For penetration testing you can try RASMAN Security Descriptor
Vulnerability. It is called the RASMAN bug and gives you complete control of
the NT Box running RAS Manager service. We have tested this on a NT 4.0 box
any unpriviledged NT user can gain administrative access remotely.

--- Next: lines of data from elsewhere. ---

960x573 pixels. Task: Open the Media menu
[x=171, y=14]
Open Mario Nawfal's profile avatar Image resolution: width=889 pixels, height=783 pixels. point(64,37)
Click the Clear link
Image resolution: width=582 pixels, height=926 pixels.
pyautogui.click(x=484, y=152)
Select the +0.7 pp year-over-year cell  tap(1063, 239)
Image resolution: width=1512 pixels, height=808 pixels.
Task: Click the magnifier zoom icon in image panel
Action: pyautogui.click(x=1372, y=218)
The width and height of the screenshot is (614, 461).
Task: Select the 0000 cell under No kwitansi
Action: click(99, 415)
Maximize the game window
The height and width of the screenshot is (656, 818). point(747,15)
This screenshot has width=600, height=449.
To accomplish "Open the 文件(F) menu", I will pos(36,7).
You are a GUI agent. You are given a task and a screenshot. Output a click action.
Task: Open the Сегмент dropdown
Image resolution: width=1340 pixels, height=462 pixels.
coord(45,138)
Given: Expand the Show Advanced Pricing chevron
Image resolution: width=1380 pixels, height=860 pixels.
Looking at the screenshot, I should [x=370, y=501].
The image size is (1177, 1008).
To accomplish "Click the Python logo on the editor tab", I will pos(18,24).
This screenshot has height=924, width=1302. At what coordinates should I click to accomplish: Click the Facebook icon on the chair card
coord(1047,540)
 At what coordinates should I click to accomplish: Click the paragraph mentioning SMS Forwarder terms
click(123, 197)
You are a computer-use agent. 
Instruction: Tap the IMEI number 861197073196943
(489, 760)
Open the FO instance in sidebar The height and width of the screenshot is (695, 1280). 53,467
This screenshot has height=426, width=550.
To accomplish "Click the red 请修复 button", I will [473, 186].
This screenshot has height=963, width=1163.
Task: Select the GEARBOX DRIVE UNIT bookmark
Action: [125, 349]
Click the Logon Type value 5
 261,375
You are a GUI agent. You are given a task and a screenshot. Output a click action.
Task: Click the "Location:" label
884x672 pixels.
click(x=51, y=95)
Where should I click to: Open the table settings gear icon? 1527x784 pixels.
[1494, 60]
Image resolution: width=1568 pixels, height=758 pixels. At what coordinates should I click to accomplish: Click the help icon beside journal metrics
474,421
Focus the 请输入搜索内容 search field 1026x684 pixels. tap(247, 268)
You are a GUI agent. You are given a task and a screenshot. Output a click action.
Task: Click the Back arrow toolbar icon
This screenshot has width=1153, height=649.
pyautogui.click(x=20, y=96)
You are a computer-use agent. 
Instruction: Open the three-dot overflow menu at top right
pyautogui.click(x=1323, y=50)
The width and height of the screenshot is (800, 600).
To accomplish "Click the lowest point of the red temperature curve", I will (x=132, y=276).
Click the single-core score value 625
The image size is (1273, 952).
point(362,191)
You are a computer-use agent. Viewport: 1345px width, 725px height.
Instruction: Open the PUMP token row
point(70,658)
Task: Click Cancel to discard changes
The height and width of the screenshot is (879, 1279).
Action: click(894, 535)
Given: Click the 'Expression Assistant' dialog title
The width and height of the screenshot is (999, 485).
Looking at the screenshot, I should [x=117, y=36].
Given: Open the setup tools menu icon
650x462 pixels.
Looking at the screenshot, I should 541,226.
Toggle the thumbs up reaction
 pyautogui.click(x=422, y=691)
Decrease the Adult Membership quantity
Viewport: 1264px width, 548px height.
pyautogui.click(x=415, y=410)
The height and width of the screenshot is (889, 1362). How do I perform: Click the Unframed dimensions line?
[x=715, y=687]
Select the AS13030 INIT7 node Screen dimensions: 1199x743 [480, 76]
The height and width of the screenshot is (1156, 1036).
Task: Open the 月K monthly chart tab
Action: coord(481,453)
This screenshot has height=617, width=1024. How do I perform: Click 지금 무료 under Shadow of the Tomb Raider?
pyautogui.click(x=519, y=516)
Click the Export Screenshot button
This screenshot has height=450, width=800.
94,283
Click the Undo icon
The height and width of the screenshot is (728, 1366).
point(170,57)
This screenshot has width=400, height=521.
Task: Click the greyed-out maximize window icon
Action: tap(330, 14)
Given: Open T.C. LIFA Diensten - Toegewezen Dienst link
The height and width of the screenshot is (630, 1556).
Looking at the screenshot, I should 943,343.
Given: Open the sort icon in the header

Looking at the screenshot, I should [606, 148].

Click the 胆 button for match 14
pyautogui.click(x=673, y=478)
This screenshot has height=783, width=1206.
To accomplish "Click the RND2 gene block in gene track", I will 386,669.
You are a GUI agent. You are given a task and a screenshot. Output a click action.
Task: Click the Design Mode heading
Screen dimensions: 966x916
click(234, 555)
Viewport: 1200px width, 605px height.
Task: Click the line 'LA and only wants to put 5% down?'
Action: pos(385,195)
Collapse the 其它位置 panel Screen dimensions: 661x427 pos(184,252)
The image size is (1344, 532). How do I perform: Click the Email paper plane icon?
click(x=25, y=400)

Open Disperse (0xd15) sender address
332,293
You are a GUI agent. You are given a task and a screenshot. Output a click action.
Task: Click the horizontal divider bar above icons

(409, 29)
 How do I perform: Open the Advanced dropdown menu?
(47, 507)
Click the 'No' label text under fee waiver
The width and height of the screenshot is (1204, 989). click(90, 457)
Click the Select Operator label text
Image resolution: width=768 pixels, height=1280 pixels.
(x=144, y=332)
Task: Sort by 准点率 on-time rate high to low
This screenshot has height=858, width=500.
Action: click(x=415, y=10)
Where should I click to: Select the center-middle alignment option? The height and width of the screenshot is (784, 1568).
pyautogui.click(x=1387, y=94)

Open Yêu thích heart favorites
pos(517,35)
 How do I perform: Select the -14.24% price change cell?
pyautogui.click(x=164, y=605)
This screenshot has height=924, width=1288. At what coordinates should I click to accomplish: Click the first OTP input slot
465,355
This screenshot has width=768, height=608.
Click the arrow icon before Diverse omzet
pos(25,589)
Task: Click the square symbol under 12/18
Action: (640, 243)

More details can be found at:

http://www.quimeras.com/secadv/rasman.htm

Microsoft has issued a Security Bulletin (MS99-041) on RASMAN Security
Descriptor Vulnerability. According to Microsoft SP6 machines are also
vulnerable.

http://www.microsoft.com/technet/security/bulletin/ms99-041.asp

Bugtraq Vulnerability Database:

http://www.securityfocus.com/vdb/?id=645

Nasir Farhat Khan
Instec Digital Systems - Pakistan
nasir () instecdigital com





----- Original Message -----
From: "Batten, Gerald" <GBatten () EXOCOM COM>
To: <PEN-TEST () SECURITYFOCUS COM>
Sent: Wednesday, October 04, 2000 11:14 PM
Subject: [PEN-TEST] RAS PT


> I unfortunately have very little experience in doing any sort of PT on a
RAS
> box... let's assume it's an NT box.  Other than enforcing strong passwords
> or maybe strong authentication via certificates or SecurID-type cards,
what
> else can I do to A) protect it, and B) run some sort of PT against it?
>
> Gerald.
>
> *Note: Views expressed in this e-mail are not necessarily those of my
> employer.
> **Note:  Views expressed in this e-mail are not necessarily mine either.